## [What you should do]
Copy the records word for word, from the very first line through the line containing "point(241,224)", including both. Omit the pictures from your output.

## [Data for this task]

============================================================

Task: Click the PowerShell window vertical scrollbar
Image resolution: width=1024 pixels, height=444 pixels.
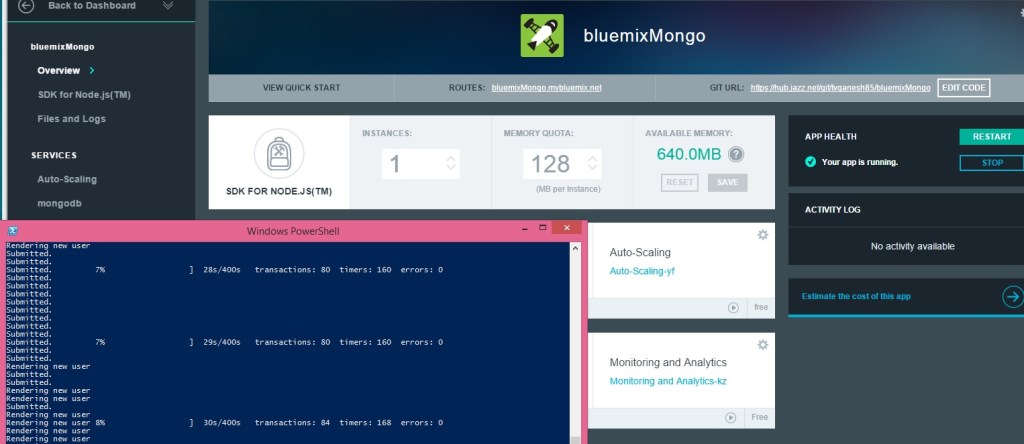Action: [x=576, y=340]
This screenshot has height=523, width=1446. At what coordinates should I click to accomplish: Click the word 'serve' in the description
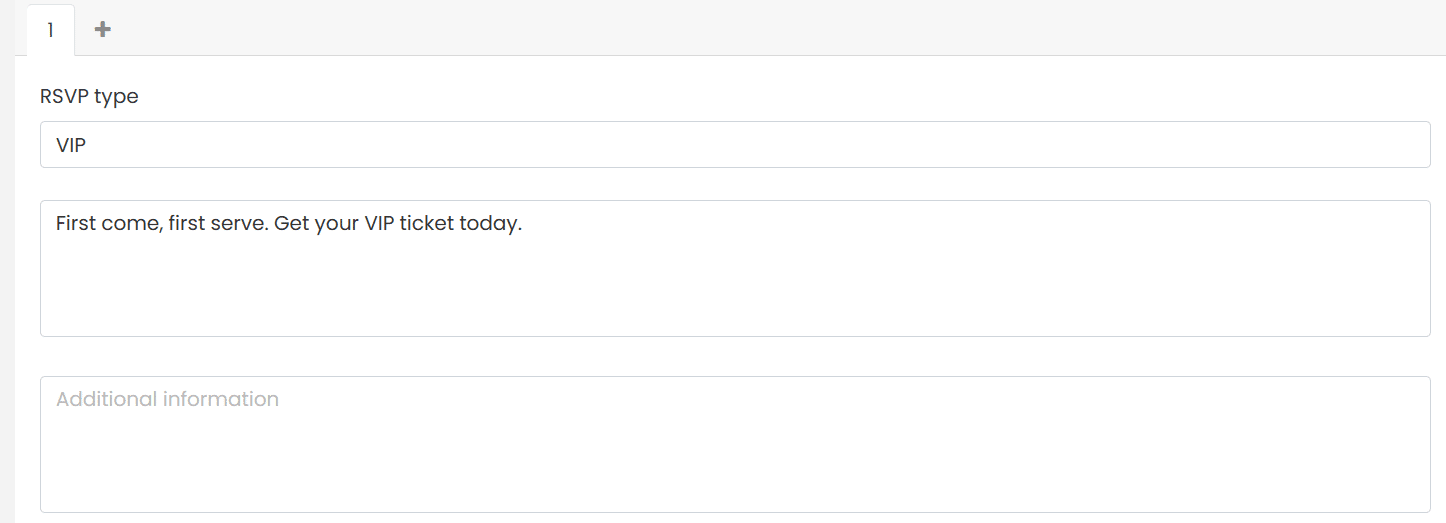point(241,224)
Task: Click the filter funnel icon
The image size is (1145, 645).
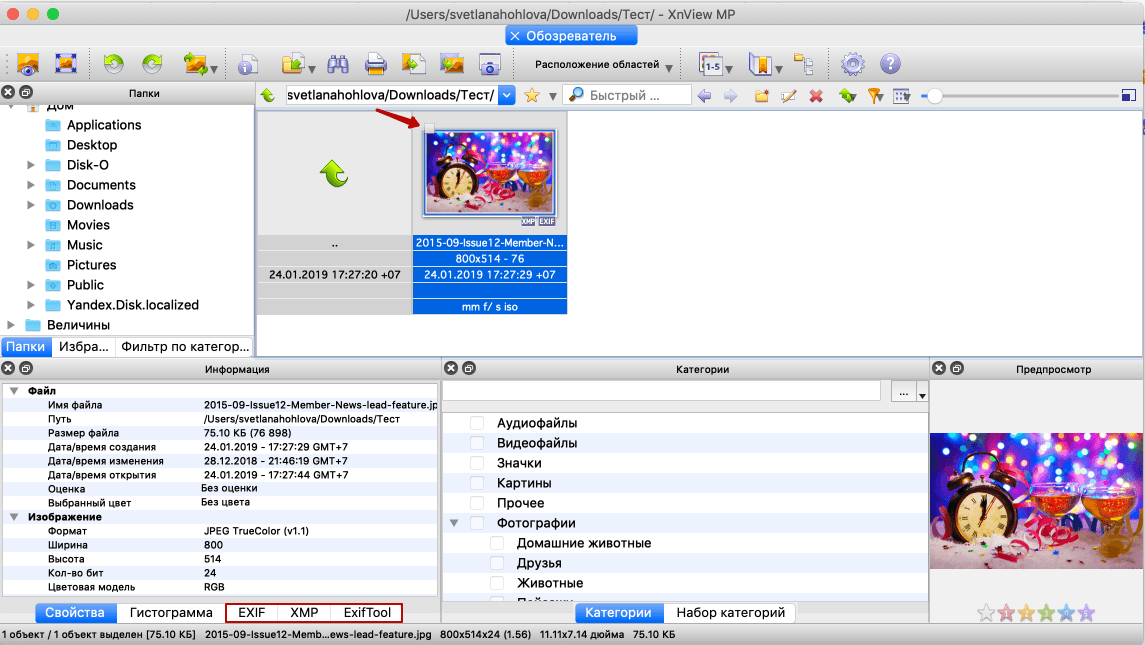Action: pyautogui.click(x=875, y=96)
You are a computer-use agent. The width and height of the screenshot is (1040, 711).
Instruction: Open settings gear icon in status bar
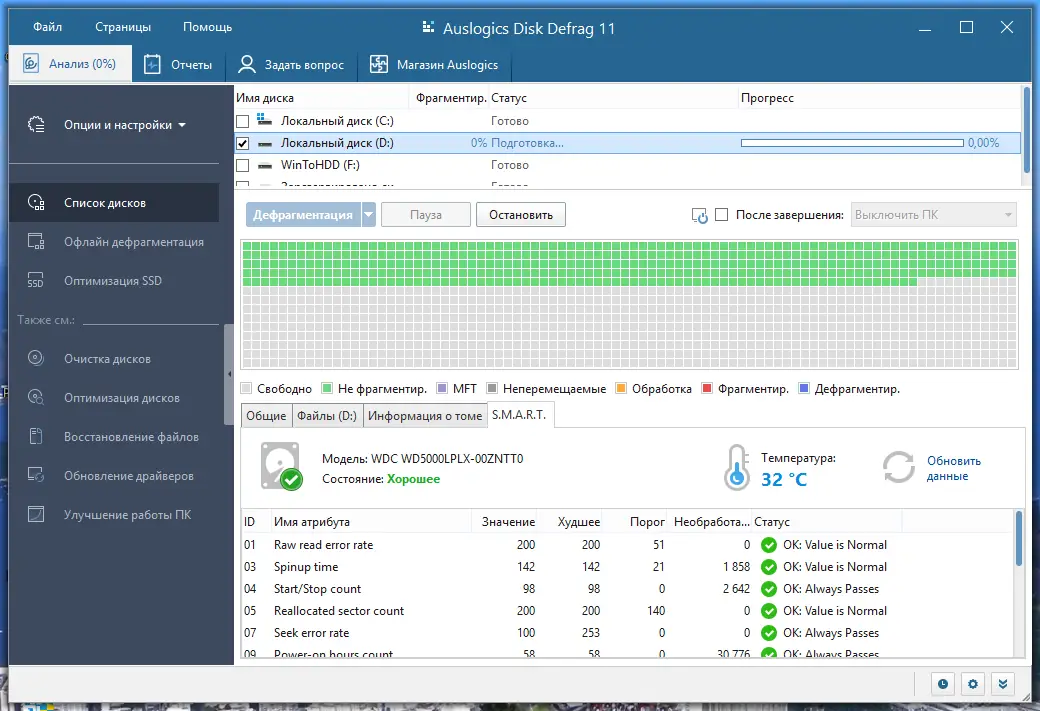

============================================================

## [Result of the task]
Task: Click the PowerShell window vertical scrollbar
Image resolution: width=1024 pixels, height=444 pixels.
Action: [x=576, y=340]
This screenshot has height=523, width=1446. At what coordinates should I click to accomplish: Click the word 'serve' in the description
point(241,224)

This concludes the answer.